Cross-channel Local Response Normalization for 2D feature maps.

Aggregation is purely across channels, not within channels, and performed “pixelwise”.

If the value of the $$i$$ th channel is $$x_i$$, the output is

$x_i = \frac{x_i}{ (k + ( \alpha \sum_j x_j^2 ))^\beta }$

where the summation is performed over this position on $$n$$ neighboring channels.

Parameters: incoming : a Layer instance or a tuple The layer feeding into this layer, or the expected input shape. Must follow BC01 layout, i.e., (batchsize, channels, rows, columns). alpha : float scalar coefficient, see equation above k : float scalar offset, see equation above beta : float scalar exponent, see equation above n : int number of adjacent channels to normalize over, must be odd

Notes

This code is adapted from pylearn2. See the module docstring for license information.
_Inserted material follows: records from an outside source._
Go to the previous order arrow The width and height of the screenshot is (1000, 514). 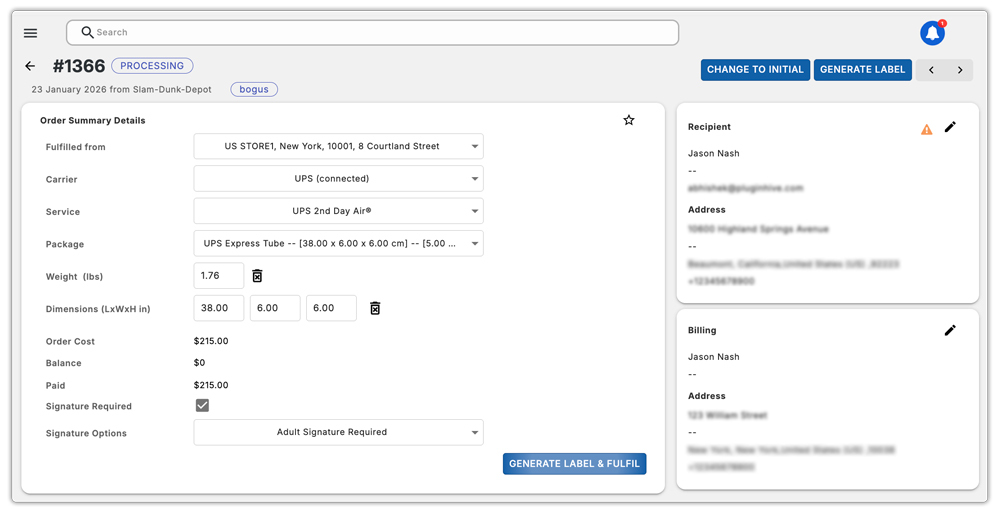(x=932, y=70)
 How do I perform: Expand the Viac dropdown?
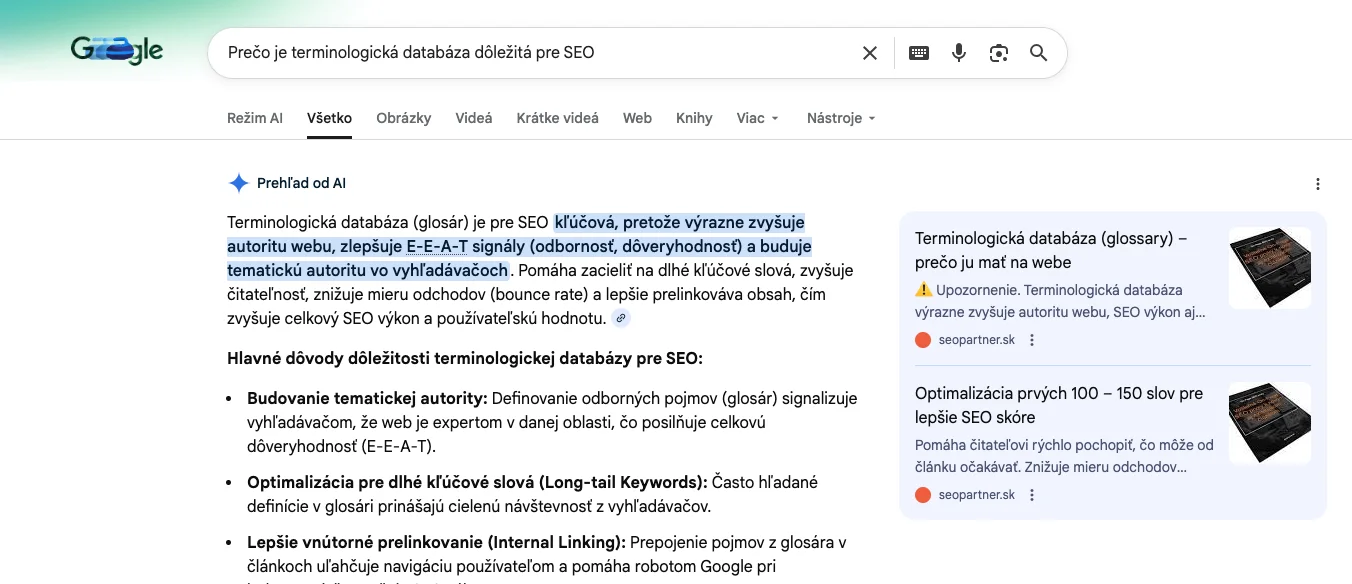757,118
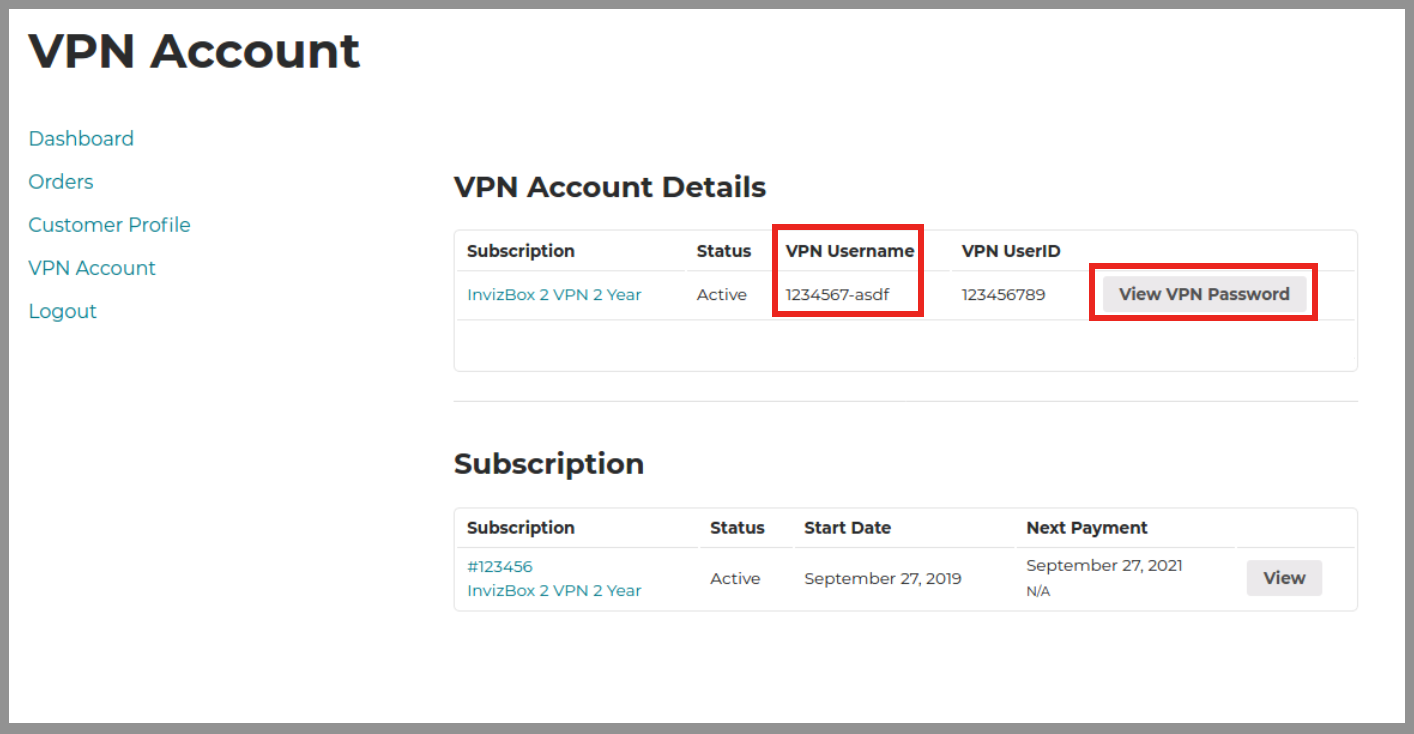Click the large VPN Account page title
This screenshot has height=734, width=1414.
coord(194,51)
class lasagne.layers.BatchNormLayer(incoming, axes='auto', epsilon=1e-4, alpha=0.1, beta=lasagne.init.Constant(0), gamma=lasagne.init.Constant(1), mean=lasagne.init.Constant(0), inv_std=lasagne.init.Constant(1), **kwargs)[source]

Batch Normalization

This layer implements batch normalization of its inputs, following [1]:

$y = \frac{x - \mu}{\sqrt{\sigma^2 + \epsilon}} \gamma + \beta$

That is, the input is normalized to zero mean and unit variance, and then linearly transformed. The crucial part is that the mean and variance are computed across the batch dimension, i.e., over examples, not per example.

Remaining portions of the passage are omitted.